Records supplied:
┄┄┄┄┄┄

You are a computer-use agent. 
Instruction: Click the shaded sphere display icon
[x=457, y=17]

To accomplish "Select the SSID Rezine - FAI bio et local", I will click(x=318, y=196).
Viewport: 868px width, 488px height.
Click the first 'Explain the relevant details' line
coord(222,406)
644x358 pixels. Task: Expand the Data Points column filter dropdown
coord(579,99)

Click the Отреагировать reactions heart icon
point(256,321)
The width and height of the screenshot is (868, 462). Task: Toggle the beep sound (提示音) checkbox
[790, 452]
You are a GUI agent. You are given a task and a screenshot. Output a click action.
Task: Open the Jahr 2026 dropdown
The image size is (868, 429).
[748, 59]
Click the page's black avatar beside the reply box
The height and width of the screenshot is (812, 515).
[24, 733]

┄┄┄┄┄┄

Problem details:
Pull each line containing "agent" from the records.

Exercise output:
You are a computer-use agent. 
You are a GUI agent. You are given a task and a screenshot. Output a click action.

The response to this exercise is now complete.